Most of these deaths were due to secondary bacterial infections, not the flu virus itself.
Around two per cent of the population died in the Spanish flu outbreak, which would equate to 886,877 deaths if it was to happen again.
Fears of a flu pandemic have mounted following the worst outbreak in recent years that rocked the UK, Australia and the US.
Dr Tedros Adhanom, chief of the World Health Organization, warned in February last year that humanity is ‘vulnerable’ to a pandemic.
The Cabinet Office already lists pandemic influenza as the biggest threat on the UK’s Risk Register – ahead of terrorism and cyber-attacks.
A mutated strain is the most likely to wipe out millions because it can join together with other flu strains to become deadlier.
This is what sparked the Swine flu pandemic of 2009, which killed nearly 300,000 people across the world after striking around 60 countries.
WHAT WAS SPANISH FLU?
The 1918 flu pandemic was unusually deadly and the first of two involving the H1N1 influenza virus.
It infected 500 million people globally, more than one-third of the world’s population, including people on remote Pacific islands and in the Arctic.
It resulted in the deaths of an estimated three to five per cent of the world’s population, making it one of the deadliest natural disasters in human history.
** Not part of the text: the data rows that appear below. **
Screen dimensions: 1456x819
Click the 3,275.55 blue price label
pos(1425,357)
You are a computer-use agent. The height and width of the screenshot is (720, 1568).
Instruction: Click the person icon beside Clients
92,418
Spanish Flu resulted in the deaths of an estimated three to five per cent of the world’s population, making it one of the deadliest natural disasters in human history. This image shows soldiers from Fort Riley, Kansas, ill with the virus
Within months it had killed three times as many as World War I and did it more quickly than any other illness in recorded history.
Most influenza outbreaks disproportionately kill juvenile, elderly, or already weakened patients.
By contrast, the 1918 pandemic predominantly killed previously healthy young adults.
To maintain morale, wartime censors minimised early reports of illness and mortality in Germany, Britain, France, and the United States.
However, newspapers were free to report the epidemic’s effects in Spain.
This created a false impression of Spain as being especially hard hit, leading to the pandemic’s nickname Spanish flu.
The close quarters and massive troop movements of World War I hastened the pandemic and probably both increased transmission and augmented mutation, researchers believe.
The true global mortality rate from the pandemic is not known, but an estimated 10 per cent to 20 per cent of those who were infected died.
This would lead to a death toll of between 50 to 100 million people.